Evolutionary Dynamics of Cancer Cell Populations under Immune Selection Pressure and Optimal Control of Chemotherapy

Increasing experimental evidence suggests that epigenetic and microenvironmental factors play a key role in cancer progression. In this respect, it is now generally recognized that the iminune system can act as an additional selective pressure, which modulates tumor development and leads, through cancer immunoediting, to the selection for resistance to immune effector mechanisms. This may have serious implications for the design of effective anti-cancer protocols. Motivated by these considerations, we present a mathematical model for the dynamics of cancer and immune cells under the effects of chemotherapy and immunity-boosters.
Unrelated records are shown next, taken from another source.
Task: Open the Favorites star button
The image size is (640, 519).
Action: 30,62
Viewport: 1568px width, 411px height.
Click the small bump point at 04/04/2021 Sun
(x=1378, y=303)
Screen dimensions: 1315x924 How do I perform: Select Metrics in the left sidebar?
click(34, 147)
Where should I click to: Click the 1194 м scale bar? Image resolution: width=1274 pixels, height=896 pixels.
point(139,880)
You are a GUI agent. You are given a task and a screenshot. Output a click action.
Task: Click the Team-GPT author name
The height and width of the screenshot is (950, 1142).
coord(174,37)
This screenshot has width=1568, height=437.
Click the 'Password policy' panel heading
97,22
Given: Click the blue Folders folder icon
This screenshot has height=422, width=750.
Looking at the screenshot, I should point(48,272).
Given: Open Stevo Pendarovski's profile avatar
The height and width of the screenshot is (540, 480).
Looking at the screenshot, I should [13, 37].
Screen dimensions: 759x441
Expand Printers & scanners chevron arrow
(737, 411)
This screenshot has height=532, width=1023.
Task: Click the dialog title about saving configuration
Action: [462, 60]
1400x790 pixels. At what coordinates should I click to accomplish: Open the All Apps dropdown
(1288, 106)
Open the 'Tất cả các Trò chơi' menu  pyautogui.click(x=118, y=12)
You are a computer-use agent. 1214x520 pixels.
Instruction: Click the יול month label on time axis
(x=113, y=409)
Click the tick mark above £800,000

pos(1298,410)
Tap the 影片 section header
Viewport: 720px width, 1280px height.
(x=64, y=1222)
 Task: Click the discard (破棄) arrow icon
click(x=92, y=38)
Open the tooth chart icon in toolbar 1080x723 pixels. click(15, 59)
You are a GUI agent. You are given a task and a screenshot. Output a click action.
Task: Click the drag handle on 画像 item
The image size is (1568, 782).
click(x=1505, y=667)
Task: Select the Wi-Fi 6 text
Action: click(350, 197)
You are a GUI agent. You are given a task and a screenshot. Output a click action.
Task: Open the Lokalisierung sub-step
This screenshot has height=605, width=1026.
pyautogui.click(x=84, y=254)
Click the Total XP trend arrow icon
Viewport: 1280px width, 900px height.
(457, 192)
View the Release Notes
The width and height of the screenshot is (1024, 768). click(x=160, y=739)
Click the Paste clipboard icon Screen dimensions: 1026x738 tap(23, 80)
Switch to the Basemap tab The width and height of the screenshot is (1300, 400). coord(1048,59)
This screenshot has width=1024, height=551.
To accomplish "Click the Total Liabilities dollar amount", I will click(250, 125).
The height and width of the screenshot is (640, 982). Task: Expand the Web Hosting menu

Tumor cells are modeled as a population structured by a continuous phenotypic trait, that is related to the level of resistance to receptor-induced cell death triggered by effector lymphocytes. The level of resistance can vary over time due to the effects of epigenetic modifications. In the asymptotic regime of small epimutations, we highlight the ability of the model to reproduce cancer immunoediting. In an optimal control framework, we tackle the problem of designing effective anti-cancer protocols. The results obtained suggest that chemotherapeutic drugs characterized by high cytotoxic effects can be useful for treating tumors of large size. On the other hand, less cytotoxic chemotherapy in combination with immunity-boosters can be effective against tumors of smaller size. Taken together, these results support the development of therapeutic protocols relying on combinations of less cytotoxic agents and immune-boosters to fight cancer in the early stages.